The administration condemned the ousting of Honduran President Manuel Zelaya -- even though close inspection revealed that the action wasn't quite the same as actual military coups in Latin America's past. The Honduran Army acted in concert with the country's Supreme Court, which agreed with the legislature that Zelaya had overstepped his bounds in trying to impose a referendum that would have allowed him to bypass the country's term limits. Zelaya's successor -- from the same party -- has already announced that this year's elections will go on as scheduled. Unfortunately, the Obama White House decided to adopt the old Latin American script of "if the military is involved, it must be a coup."
Then, later in the week, the press -- accused of being too solicitous of Obama and Co. continued its recent pushback.

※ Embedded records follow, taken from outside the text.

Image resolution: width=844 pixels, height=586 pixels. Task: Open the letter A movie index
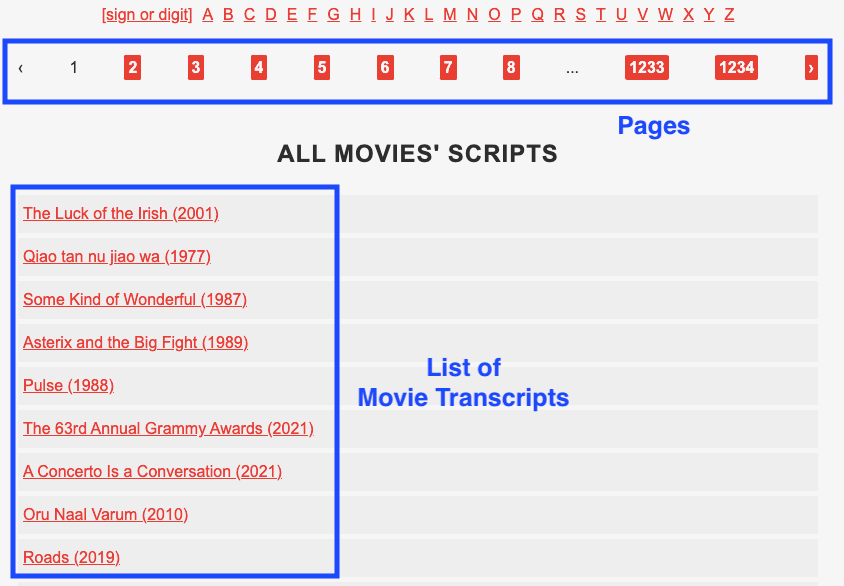coord(207,14)
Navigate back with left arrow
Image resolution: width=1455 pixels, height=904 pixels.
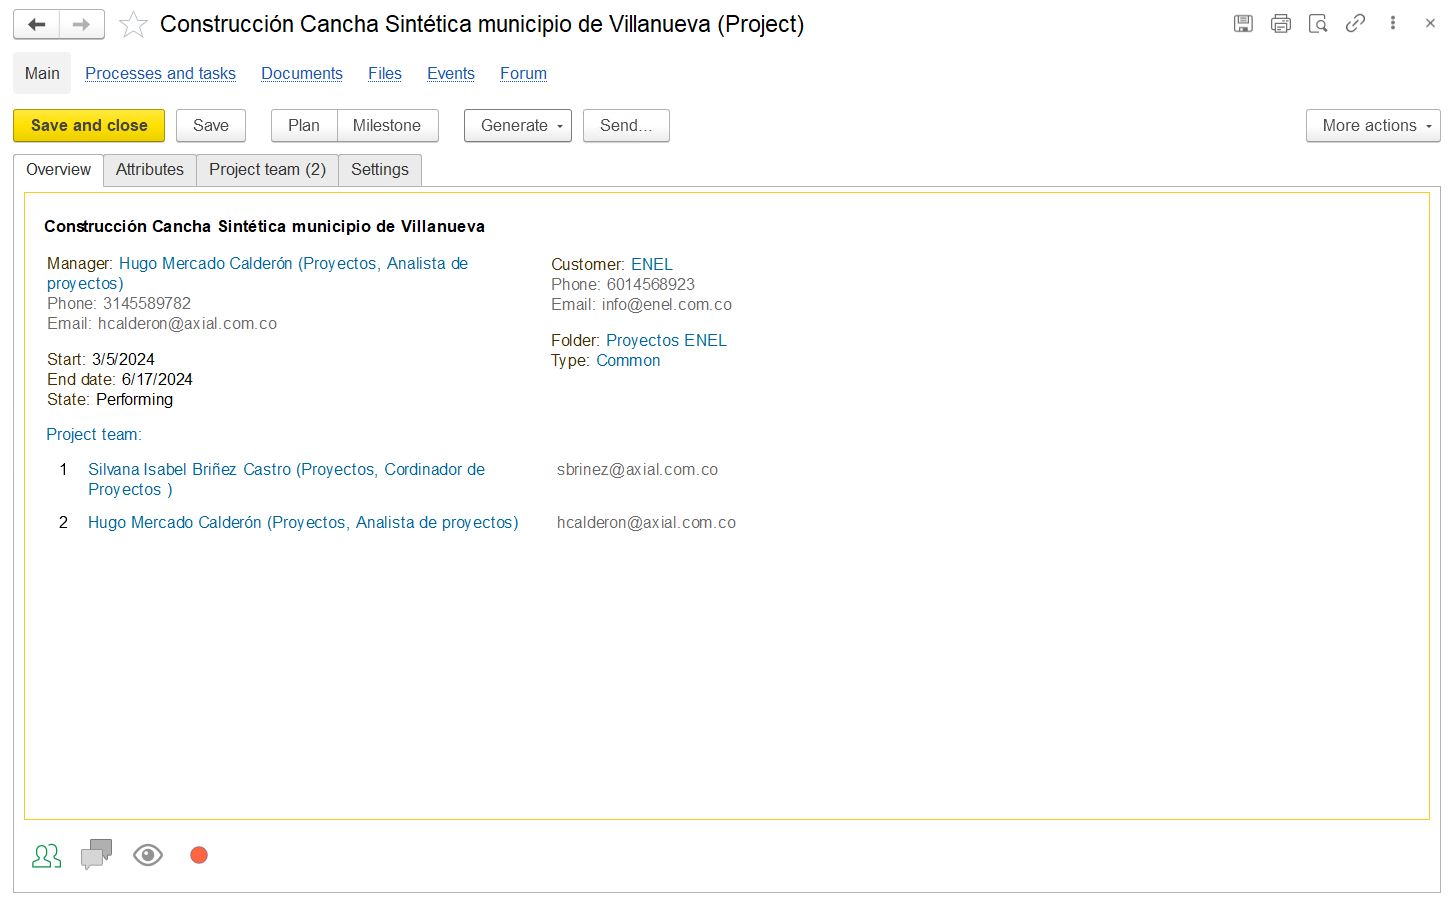coord(37,24)
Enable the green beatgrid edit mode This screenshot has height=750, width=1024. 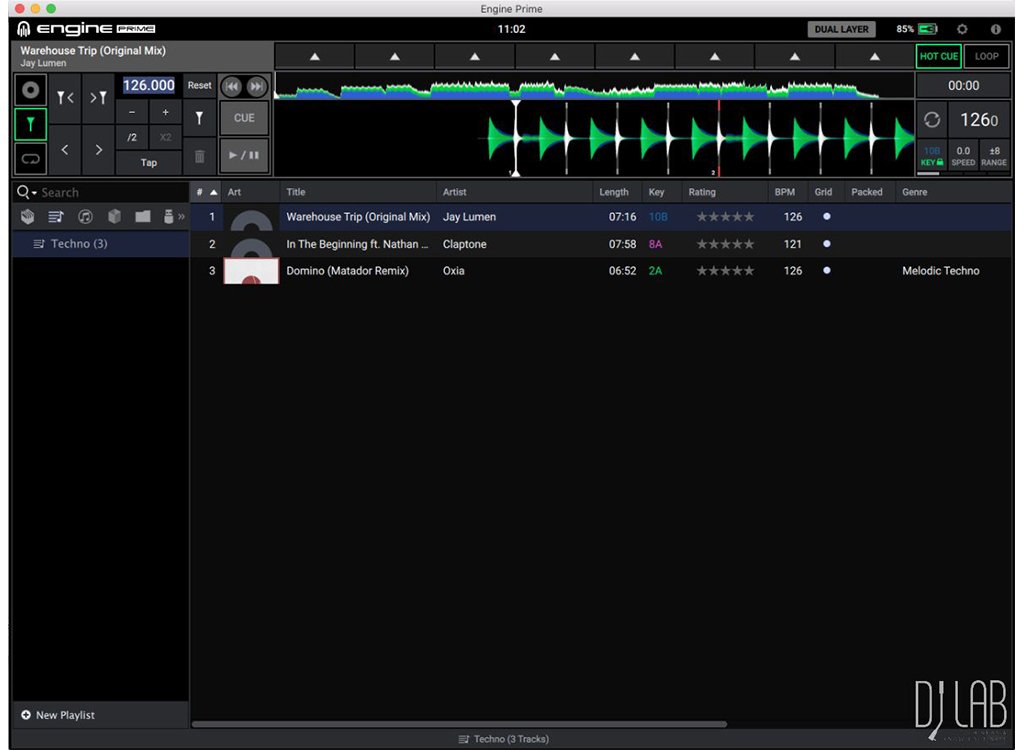[x=31, y=124]
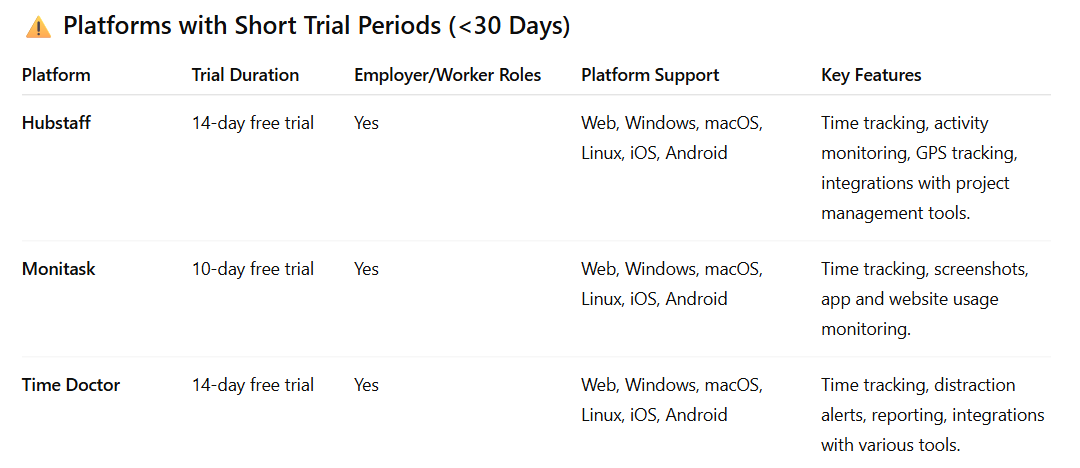Click the Key Features column header

[871, 75]
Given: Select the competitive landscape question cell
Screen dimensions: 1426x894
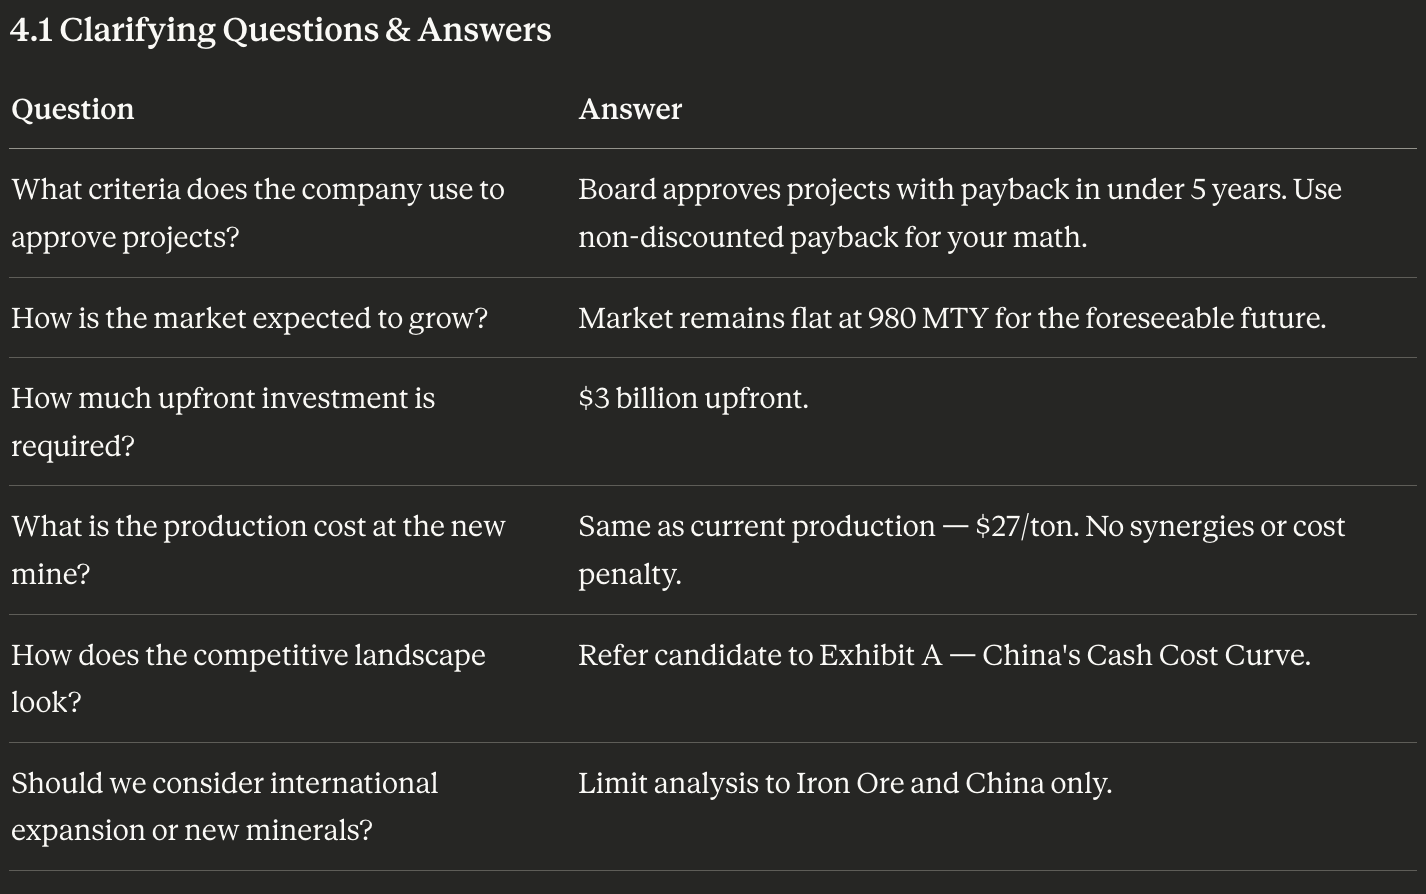Looking at the screenshot, I should pos(248,678).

CBS's Chip Reid and Helen Thomas -- still a White House reporter after more than five decades -- accused Press Secretary Robert Gibbs of "trying to control the press." Part of this goes back to the flap from last weekend when the Washington Post's Dana Milbank accused the White House of "planting" (in the last news conference) a question from the liberal Huffington Post in the last presidential news conference. That was followed by Wednesday's health-care reform "town hall" meeting -- which had more than a few "ringers," i.e. DNC and other partisan individuals who asked questions designed to get favorable responses from the president:
The president called randomly on three audience members. All turned out to be members of groups with close ties to his administration: the Service Employees International Union, Health Care for America Now, and Organizing for America, which is a part of the Democratic National Committee. White House officials said that was a coincidence.
Thomas followed up her intense questioning with an interview where she declared that the current administration was attempting things that not even Nixon tried. Ouch.
Finally, if the recession is easing, it's not seen in the job area: The yearly unemployment rate rose to 9.5 percent in June, as the economy shed another 467,000 jobs. While it is true that job creation is a lagging indicator in a recession, a near half-million jobs disappearing is not an indicator that the end of the recession is around the corner (regardless of what the president says with his rose-colored lenses on).
Six months into the job, this is Barack Obama's economy now. And after spending trillions over that period, if new jobs aren't yet materializing, public support -- especially for new, expensive, government programs -- will shrivel up pretty quickly.
Not exactly the "good news" that a president likes to hear as he starts the holiday weekend.